Component-resolved diagnosis (CRD)
Component-resolved diagnosis (CRD), also called molecular diagnosis, involves the detection and quantification of sIgE antibody levels for a given individual component. The CRD provides a much more accurate diagnosis and can also be used to assess the risk of new reactions and to identify the optimal candidates for therapeutic purposes.

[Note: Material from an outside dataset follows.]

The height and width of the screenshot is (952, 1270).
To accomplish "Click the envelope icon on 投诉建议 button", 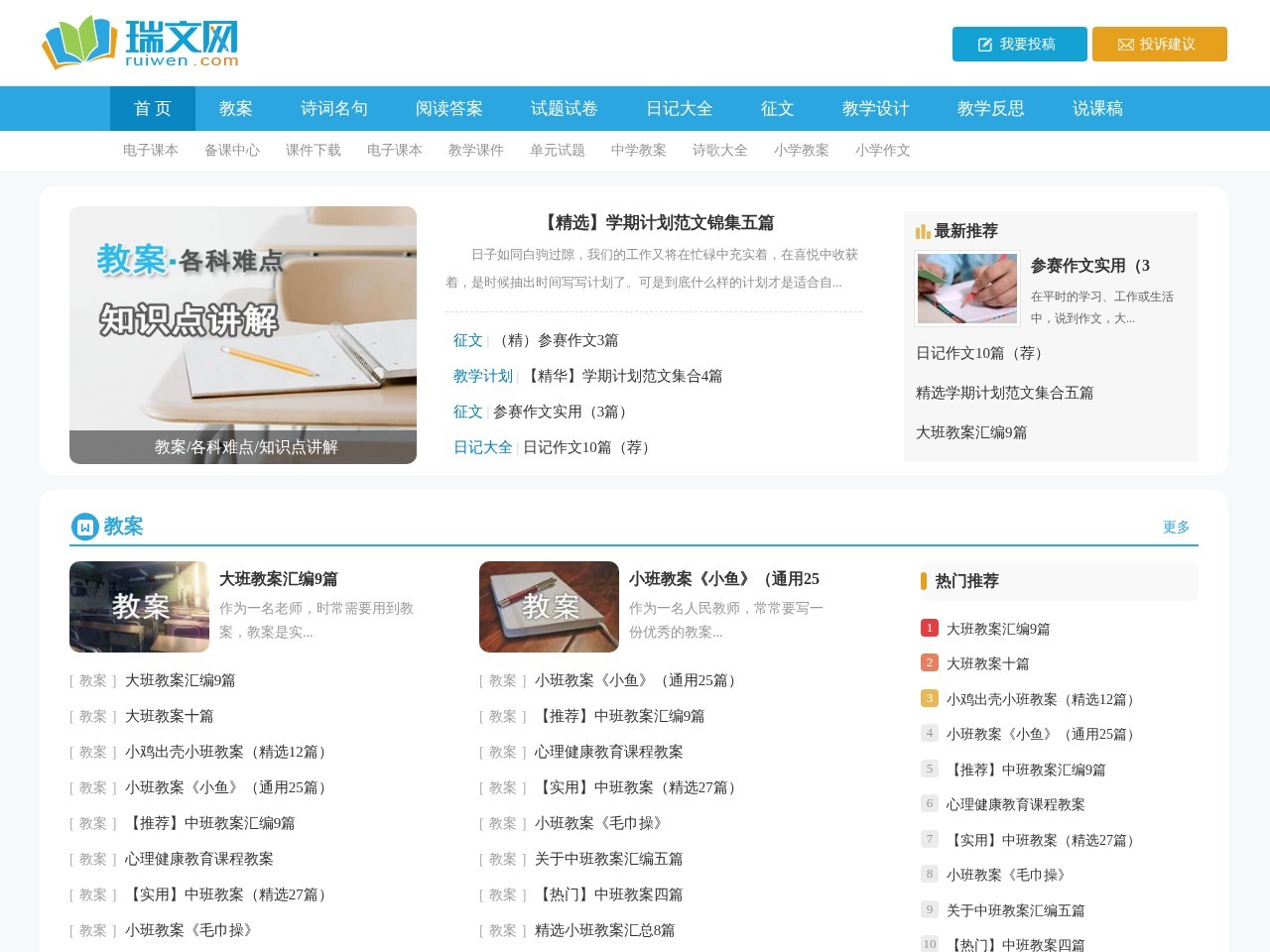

Differences between the available in vitro diagnostic tests
In vitro sIgE detection techniques are based on the binding of a given allergen to a solid or liquid phase, to which the patient’s sIgE for that allergen will be bound. IgE molecules not specific to the allergen in question will be removed by washing. Subsequently the sIgE-allergen complex will be incubated with a labeled anti-IgE antibody that will allow detection of these allergens. The signal emitted by the labeled antibody will allow the measurement of the concentration of IgE [19]. Immunoassays for sIgE require a standard calibration curve to determine the amount of sIgE present in the patient’s serum, which is calibrated according to the total IgE standard established by the International Reference Preparation for Human IgE of the World Health Organization [20]. This is used to interpolate results at kUA/L of sIgE, where one unit equals 2.4 ng of IgE. There is evidence that one unit (kUA/L) of sIgE is equivalent to one unit (kU/L) of tIgE [21].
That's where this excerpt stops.